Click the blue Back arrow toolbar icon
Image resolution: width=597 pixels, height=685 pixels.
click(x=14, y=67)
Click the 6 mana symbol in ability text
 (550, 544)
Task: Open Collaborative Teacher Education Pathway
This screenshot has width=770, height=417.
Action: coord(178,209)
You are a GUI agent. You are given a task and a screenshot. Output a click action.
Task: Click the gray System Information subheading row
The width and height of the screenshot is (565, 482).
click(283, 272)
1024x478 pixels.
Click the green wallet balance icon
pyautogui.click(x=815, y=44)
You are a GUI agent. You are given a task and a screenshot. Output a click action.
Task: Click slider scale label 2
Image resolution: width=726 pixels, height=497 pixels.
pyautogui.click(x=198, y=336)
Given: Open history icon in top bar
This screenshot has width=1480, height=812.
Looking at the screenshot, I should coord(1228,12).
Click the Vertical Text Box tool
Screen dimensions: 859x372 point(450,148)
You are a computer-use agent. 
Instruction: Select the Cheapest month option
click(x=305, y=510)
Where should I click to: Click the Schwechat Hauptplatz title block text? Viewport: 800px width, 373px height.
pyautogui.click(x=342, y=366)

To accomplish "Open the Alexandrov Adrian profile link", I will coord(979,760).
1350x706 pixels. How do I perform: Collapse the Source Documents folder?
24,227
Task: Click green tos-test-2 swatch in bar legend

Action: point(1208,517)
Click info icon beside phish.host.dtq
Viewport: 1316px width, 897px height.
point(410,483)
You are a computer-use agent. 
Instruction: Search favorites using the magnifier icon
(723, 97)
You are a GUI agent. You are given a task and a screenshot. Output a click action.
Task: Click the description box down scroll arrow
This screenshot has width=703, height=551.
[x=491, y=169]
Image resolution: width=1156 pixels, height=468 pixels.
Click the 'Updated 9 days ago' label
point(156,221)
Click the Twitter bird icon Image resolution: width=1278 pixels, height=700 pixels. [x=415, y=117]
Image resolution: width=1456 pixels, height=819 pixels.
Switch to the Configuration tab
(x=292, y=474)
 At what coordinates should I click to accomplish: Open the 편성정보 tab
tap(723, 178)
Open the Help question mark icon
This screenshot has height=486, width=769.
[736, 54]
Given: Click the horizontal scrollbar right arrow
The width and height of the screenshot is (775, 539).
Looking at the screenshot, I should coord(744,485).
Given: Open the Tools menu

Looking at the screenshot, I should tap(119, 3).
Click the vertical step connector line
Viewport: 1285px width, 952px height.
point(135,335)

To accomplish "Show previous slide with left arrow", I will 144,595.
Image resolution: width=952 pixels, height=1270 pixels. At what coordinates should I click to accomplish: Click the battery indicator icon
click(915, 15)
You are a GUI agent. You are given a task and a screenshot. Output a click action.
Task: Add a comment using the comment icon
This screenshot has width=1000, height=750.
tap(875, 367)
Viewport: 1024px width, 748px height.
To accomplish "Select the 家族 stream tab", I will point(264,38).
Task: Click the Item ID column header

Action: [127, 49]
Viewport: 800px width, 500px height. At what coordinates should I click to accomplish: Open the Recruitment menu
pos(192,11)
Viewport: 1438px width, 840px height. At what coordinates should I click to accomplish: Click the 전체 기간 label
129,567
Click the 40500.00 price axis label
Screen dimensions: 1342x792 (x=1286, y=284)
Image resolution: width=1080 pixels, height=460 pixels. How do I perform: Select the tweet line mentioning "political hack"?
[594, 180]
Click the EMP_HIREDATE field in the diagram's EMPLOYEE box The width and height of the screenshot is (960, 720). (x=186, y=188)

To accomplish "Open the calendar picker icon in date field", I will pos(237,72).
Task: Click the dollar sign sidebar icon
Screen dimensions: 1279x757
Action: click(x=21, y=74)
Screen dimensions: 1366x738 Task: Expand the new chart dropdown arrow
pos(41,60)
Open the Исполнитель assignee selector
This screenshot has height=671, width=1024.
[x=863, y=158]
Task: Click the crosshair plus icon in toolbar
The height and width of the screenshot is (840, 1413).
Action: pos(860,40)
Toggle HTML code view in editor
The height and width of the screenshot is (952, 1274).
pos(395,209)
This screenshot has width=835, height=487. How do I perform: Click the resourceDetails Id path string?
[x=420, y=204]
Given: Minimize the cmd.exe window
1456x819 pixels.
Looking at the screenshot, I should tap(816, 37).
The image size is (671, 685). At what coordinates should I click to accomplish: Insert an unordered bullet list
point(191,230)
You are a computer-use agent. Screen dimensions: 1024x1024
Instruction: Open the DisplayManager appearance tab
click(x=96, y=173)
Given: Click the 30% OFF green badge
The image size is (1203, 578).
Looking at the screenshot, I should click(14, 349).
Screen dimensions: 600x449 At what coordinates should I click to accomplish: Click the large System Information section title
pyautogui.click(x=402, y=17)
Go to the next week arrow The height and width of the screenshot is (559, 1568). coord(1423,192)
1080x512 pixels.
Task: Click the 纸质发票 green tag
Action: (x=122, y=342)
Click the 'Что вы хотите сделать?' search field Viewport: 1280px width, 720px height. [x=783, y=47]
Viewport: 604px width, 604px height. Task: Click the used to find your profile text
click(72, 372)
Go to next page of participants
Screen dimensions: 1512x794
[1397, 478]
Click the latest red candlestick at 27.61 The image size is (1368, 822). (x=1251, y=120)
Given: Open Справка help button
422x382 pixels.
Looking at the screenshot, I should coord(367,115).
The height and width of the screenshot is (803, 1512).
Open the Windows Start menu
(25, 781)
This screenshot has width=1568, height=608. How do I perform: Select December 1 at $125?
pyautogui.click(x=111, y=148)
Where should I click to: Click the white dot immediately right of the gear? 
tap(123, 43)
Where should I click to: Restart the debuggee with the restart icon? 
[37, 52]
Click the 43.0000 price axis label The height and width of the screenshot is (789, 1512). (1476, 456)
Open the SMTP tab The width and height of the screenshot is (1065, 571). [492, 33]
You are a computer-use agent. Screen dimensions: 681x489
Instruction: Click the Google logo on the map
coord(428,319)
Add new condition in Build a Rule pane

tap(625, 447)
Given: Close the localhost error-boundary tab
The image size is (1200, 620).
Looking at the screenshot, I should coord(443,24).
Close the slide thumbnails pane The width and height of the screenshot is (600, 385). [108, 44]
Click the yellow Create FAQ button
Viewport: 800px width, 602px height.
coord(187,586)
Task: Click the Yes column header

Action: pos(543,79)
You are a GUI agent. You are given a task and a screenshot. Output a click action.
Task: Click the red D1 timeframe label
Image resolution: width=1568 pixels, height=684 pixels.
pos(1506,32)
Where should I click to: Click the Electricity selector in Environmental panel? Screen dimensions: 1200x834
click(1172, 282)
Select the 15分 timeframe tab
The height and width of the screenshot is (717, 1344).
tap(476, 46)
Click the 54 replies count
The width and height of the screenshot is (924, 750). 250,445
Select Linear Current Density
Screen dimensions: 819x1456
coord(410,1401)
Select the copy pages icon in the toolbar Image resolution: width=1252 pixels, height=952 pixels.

● Your assignment
Go through the material above and set each line down verbatim.

● Solved problem
Click the blue Back arrow toolbar icon
Image resolution: width=597 pixels, height=685 pixels.
click(x=14, y=67)
Click the 6 mana symbol in ability text
 (550, 544)
Task: Open Collaborative Teacher Education Pathway
This screenshot has width=770, height=417.
Action: coord(178,209)
You are a GUI agent. You are given a task and a screenshot. Output a click action.
Task: Click the gray System Information subheading row
The width and height of the screenshot is (565, 482).
click(283, 272)
1024x478 pixels.
Click the green wallet balance icon
pyautogui.click(x=815, y=44)
You are a GUI agent. You are given a task and a screenshot. Output a click action.
Task: Click slider scale label 2
Image resolution: width=726 pixels, height=497 pixels.
pyautogui.click(x=198, y=336)
Given: Open history icon in top bar
This screenshot has width=1480, height=812.
Looking at the screenshot, I should coord(1228,12).
Click the Vertical Text Box tool
Screen dimensions: 859x372 point(450,148)
You are a computer-use agent. 
Instruction: Select the Cheapest month option
click(x=305, y=510)
Where should I click to: Click the Schwechat Hauptplatz title block text? Viewport: 800px width, 373px height.
pyautogui.click(x=342, y=366)

To accomplish "Open the Alexandrov Adrian profile link", I will coord(979,760).
1350x706 pixels. How do I perform: Collapse the Source Documents folder?
24,227
Task: Click green tos-test-2 swatch in bar legend

Action: point(1208,517)
Click info icon beside phish.host.dtq
Viewport: 1316px width, 897px height.
point(410,483)
You are a computer-use agent. 
Instruction: Search favorites using the magnifier icon
(723, 97)
You are a GUI agent. You are given a task and a screenshot. Output a click action.
Task: Click the description box down scroll arrow
This screenshot has width=703, height=551.
[x=491, y=169]
Image resolution: width=1156 pixels, height=468 pixels.
Click the 'Updated 9 days ago' label
point(156,221)
Click the Twitter bird icon Image resolution: width=1278 pixels, height=700 pixels. [x=415, y=117]
Image resolution: width=1456 pixels, height=819 pixels.
Switch to the Configuration tab
(x=292, y=474)
 At what coordinates should I click to accomplish: Open the 편성정보 tab
tap(723, 178)
Open the Help question mark icon
This screenshot has height=486, width=769.
[736, 54]
Given: Click the horizontal scrollbar right arrow
The width and height of the screenshot is (775, 539).
Looking at the screenshot, I should coord(744,485).
Given: Open the Tools menu

Looking at the screenshot, I should tap(119, 3).
Click the vertical step connector line
Viewport: 1285px width, 952px height.
point(135,335)

To accomplish "Show previous slide with left arrow", I will 144,595.
Image resolution: width=952 pixels, height=1270 pixels. At what coordinates should I click to accomplish: Click the battery indicator icon
click(915, 15)
You are a GUI agent. You are given a task and a screenshot. Output a click action.
Task: Add a comment using the comment icon
This screenshot has width=1000, height=750.
tap(875, 367)
Viewport: 1024px width, 748px height.
To accomplish "Select the 家族 stream tab", I will point(264,38).
Task: Click the Item ID column header

Action: [127, 49]
Viewport: 800px width, 500px height. At what coordinates should I click to accomplish: Open the Recruitment menu
pos(192,11)
Viewport: 1438px width, 840px height. At what coordinates should I click to accomplish: Click the 전체 기간 label
129,567
Click the 40500.00 price axis label
Screen dimensions: 1342x792 (x=1286, y=284)
Image resolution: width=1080 pixels, height=460 pixels. How do I perform: Select the tweet line mentioning "political hack"?
[594, 180]
Click the EMP_HIREDATE field in the diagram's EMPLOYEE box The width and height of the screenshot is (960, 720). (x=186, y=188)

To accomplish "Open the calendar picker icon in date field", I will pos(237,72).
Task: Click the dollar sign sidebar icon
Screen dimensions: 1279x757
Action: click(x=21, y=74)
Screen dimensions: 1366x738 Task: Expand the new chart dropdown arrow
pos(41,60)
Open the Исполнитель assignee selector
This screenshot has height=671, width=1024.
[x=863, y=158]
Task: Click the crosshair plus icon in toolbar
The height and width of the screenshot is (840, 1413).
Action: pos(860,40)
Toggle HTML code view in editor
The height and width of the screenshot is (952, 1274).
pos(395,209)
This screenshot has width=835, height=487. How do I perform: Click the resourceDetails Id path string?
[x=420, y=204]
Given: Minimize the cmd.exe window
1456x819 pixels.
Looking at the screenshot, I should tap(816, 37).
The image size is (671, 685). At what coordinates should I click to accomplish: Insert an unordered bullet list
point(191,230)
You are a computer-use agent. Screen dimensions: 1024x1024
Instruction: Open the DisplayManager appearance tab
click(x=96, y=173)
Given: Click the 30% OFF green badge
The image size is (1203, 578).
Looking at the screenshot, I should click(14, 349).
Screen dimensions: 600x449 At what coordinates should I click to accomplish: Click the large System Information section title
pyautogui.click(x=402, y=17)
Go to the next week arrow The height and width of the screenshot is (559, 1568). coord(1423,192)
1080x512 pixels.
Task: Click the 纸质发票 green tag
Action: (x=122, y=342)
Click the 'Что вы хотите сделать?' search field Viewport: 1280px width, 720px height. [x=783, y=47]
Viewport: 604px width, 604px height. Task: Click the used to find your profile text
click(72, 372)
Go to next page of participants
Screen dimensions: 1512x794
[1397, 478]
Click the latest red candlestick at 27.61 The image size is (1368, 822). (x=1251, y=120)
Given: Open Справка help button
422x382 pixels.
Looking at the screenshot, I should coord(367,115).
The height and width of the screenshot is (803, 1512).
Open the Windows Start menu
(25, 781)
This screenshot has width=1568, height=608. How do I perform: Select December 1 at $125?
pyautogui.click(x=111, y=148)
Where should I click to: Click the white dot immediately right of the gear? 
tap(123, 43)
Where should I click to: Restart the debuggee with the restart icon? 
[37, 52]
Click the 43.0000 price axis label The height and width of the screenshot is (789, 1512). (1476, 456)
Open the SMTP tab The width and height of the screenshot is (1065, 571). [492, 33]
You are a computer-use agent. Screen dimensions: 681x489
Instruction: Click the Google logo on the map
coord(428,319)
Add new condition in Build a Rule pane

tap(625, 447)
Given: Close the localhost error-boundary tab
The image size is (1200, 620).
Looking at the screenshot, I should coord(443,24).
Close the slide thumbnails pane The width and height of the screenshot is (600, 385). [108, 44]
Click the yellow Create FAQ button
Viewport: 800px width, 602px height.
coord(187,586)
Task: Click the Yes column header

Action: pos(543,79)
You are a GUI agent. You are given a task and a screenshot. Output a click action.
Task: Click the red D1 timeframe label
Image resolution: width=1568 pixels, height=684 pixels.
pos(1506,32)
Where should I click to: Click the Electricity selector in Environmental panel? Screen dimensions: 1200x834
click(1172, 282)
Select the 15分 timeframe tab
The height and width of the screenshot is (717, 1344).
tap(476, 46)
Click the 54 replies count
The width and height of the screenshot is (924, 750). 250,445
Select Linear Current Density
Screen dimensions: 819x1456
coord(410,1401)
Select the copy pages icon in the toolbar Image resolution: width=1252 pixels, height=952 pixels.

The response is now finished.